• **WHAT THE TASK ASKS**:
Starting at the line that contains "Output the [x, y]" and continuing through the last line of the records, copy each line word for word. Leave the pictures out.

• **SUPPLIED ENTRIES**:
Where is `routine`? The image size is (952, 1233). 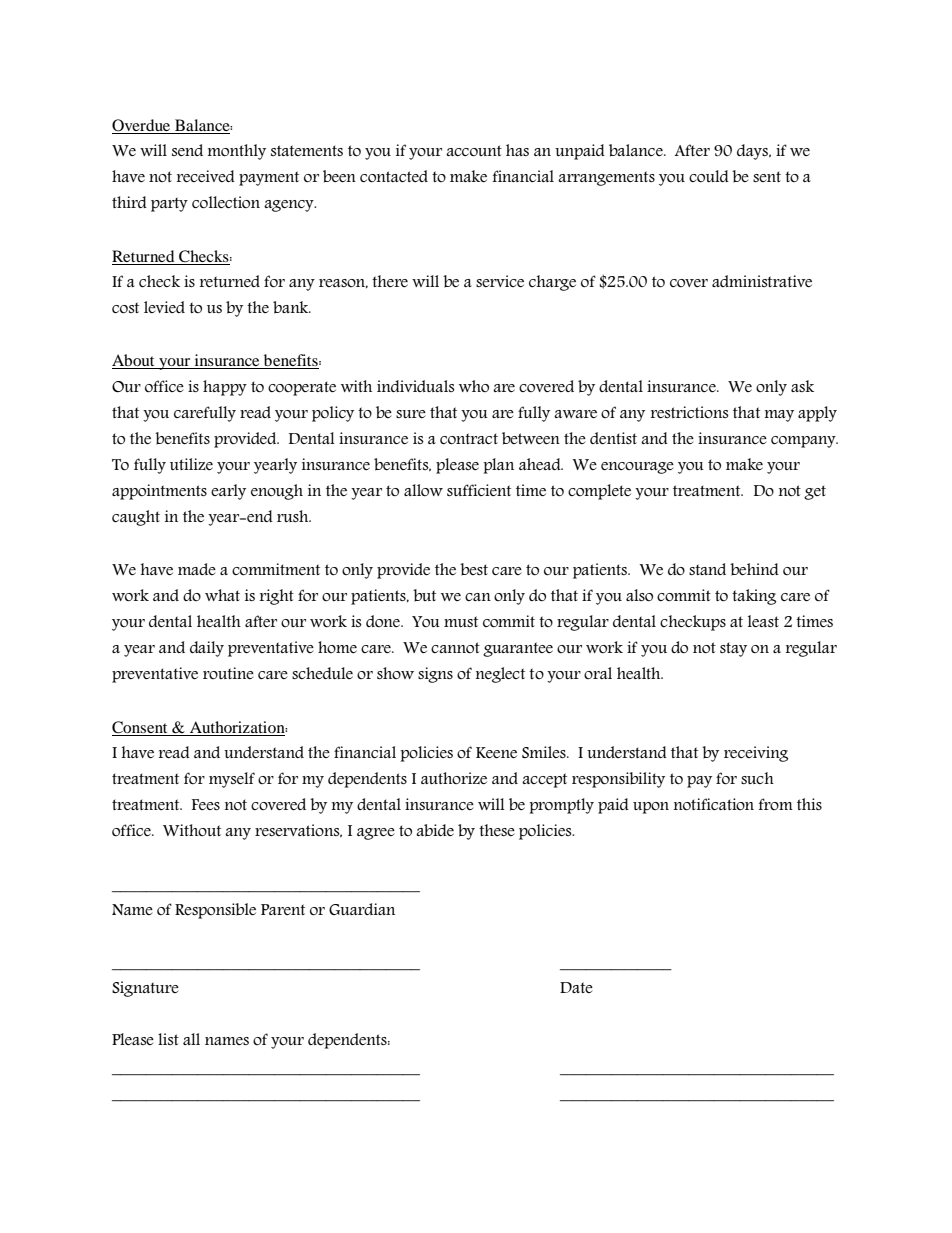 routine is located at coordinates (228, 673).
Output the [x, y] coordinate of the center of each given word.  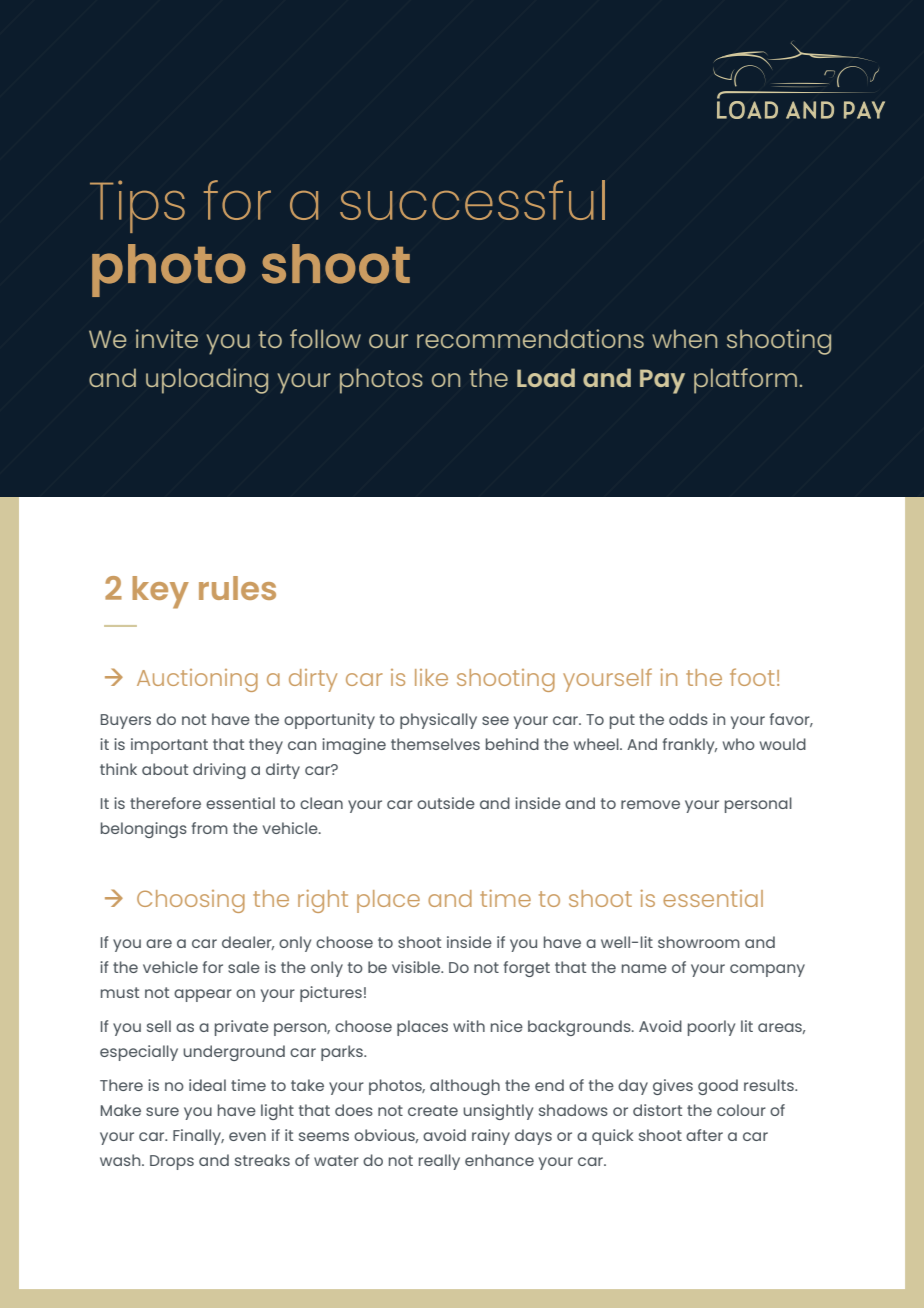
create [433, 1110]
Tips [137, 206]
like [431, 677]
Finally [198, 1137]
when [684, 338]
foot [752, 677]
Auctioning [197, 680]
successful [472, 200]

• **RESULT OF THIS EXERCISE**:
Output the [x, y] coordinate of the center of each given word.  
create [433, 1110]
Tips [137, 206]
like [431, 677]
Finally [198, 1137]
when [684, 338]
foot [752, 677]
Auctioning [197, 680]
successful [472, 200]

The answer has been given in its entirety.